Compétences collectives

Les avantages et les inconvénients de l’évaluation collective des performances

L’évaluation du personnel au niveau individuel est de plus en plus critiquée, notamment en raison des biais auxquels le processus est soumis et du temps qu’il requiert. Dans un monde complexe où les services et produits requièrent la collaboration de nombreuses personnes, la gestion des objectifs de travail au niveau collectif intéresse de plus en plus les entreprises. Avec quelles conséquences? Une étude de la HEIG-VD, dont les premiers résultats sont dévoilés ici en primeur, donne quelques réponses.

Quels sont les avantages et les risques d’une évalua­tion collective des performances? Cet article révèle les premiers résultats d’une recherche auprès d’entreprises ba­sées en Suisse et dont le personnel est géré au niveau col­lectif, à savoir avec des objectifs d’équipe et une récompense partagée entre les membres sous forme d’une prime ou d’un bonus.
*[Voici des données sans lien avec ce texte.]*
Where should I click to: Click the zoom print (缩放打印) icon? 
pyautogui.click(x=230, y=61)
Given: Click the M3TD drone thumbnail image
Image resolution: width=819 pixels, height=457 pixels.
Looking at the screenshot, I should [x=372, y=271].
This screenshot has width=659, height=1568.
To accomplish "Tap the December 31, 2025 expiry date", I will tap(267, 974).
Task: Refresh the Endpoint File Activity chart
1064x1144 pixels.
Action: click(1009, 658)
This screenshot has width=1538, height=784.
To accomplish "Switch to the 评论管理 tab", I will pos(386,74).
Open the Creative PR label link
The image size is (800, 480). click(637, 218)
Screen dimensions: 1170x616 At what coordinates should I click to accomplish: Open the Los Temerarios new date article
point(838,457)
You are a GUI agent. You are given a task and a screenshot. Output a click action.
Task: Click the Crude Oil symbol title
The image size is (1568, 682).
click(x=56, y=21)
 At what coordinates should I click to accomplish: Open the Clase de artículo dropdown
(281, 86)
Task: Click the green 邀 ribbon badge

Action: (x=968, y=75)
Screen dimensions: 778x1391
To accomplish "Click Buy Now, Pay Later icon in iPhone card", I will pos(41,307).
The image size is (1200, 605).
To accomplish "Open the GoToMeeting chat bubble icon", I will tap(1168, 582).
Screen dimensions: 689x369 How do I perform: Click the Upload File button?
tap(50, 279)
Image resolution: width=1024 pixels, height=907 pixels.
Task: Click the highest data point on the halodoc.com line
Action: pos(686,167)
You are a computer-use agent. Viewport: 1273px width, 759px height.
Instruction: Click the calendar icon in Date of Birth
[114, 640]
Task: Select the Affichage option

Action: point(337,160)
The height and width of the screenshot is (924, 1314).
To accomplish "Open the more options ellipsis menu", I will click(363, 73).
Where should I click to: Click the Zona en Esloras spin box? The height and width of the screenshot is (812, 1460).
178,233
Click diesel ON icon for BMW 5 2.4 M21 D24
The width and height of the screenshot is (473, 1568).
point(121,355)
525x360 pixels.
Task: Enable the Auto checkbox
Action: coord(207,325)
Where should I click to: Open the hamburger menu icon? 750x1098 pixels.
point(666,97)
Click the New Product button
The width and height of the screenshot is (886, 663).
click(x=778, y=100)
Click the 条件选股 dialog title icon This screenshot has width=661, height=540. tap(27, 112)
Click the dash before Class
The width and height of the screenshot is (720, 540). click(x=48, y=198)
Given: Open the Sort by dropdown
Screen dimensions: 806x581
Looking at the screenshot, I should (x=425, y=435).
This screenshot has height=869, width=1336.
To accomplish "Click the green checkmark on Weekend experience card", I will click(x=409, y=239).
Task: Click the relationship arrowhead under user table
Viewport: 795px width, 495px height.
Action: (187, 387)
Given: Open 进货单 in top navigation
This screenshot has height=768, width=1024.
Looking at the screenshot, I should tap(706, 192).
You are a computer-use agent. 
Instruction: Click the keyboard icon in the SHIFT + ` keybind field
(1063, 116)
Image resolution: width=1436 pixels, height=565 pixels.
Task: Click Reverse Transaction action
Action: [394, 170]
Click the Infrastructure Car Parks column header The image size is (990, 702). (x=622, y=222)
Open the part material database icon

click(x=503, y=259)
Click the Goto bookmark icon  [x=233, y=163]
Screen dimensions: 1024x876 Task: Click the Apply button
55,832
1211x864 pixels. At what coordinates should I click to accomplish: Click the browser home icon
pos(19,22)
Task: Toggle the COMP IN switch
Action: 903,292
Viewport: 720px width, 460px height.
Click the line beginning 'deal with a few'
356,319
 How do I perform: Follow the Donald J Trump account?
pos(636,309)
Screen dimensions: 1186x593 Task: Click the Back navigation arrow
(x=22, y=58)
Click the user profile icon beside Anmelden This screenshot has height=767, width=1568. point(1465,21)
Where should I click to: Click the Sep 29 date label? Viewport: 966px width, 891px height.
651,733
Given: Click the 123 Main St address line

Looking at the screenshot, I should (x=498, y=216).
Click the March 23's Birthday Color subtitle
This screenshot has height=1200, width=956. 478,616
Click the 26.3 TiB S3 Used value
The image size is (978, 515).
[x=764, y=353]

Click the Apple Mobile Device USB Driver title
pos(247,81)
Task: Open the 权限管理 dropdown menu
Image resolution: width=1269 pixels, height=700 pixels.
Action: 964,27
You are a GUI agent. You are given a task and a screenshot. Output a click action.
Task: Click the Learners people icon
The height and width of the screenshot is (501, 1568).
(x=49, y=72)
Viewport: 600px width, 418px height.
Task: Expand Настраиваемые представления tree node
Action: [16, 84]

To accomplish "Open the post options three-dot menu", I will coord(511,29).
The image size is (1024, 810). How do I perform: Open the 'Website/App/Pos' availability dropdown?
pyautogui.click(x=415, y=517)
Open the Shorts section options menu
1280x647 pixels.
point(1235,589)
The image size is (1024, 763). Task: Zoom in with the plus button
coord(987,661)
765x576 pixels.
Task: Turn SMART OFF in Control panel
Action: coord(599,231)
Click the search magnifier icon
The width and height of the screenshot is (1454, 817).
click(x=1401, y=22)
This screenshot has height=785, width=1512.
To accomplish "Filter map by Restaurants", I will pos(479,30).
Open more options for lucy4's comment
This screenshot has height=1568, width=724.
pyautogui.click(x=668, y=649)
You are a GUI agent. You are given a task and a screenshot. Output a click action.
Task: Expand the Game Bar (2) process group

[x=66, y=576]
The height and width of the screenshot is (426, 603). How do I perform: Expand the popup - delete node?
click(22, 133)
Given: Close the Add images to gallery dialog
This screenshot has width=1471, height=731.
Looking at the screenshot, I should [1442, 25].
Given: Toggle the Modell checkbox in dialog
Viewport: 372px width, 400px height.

Notre recherche montre que la plupart des personnes interrogées sont satisfaites du système collectif, mais que seulement un tiers d’entre elles pense que leur performance est meilleure, la moitié pensant qu’il n’y a pas de différence entre le collectif et l’individuel. Ainsi, le système au collectif semble apprécié, mais pas forcément lié à plus de performance individuelle.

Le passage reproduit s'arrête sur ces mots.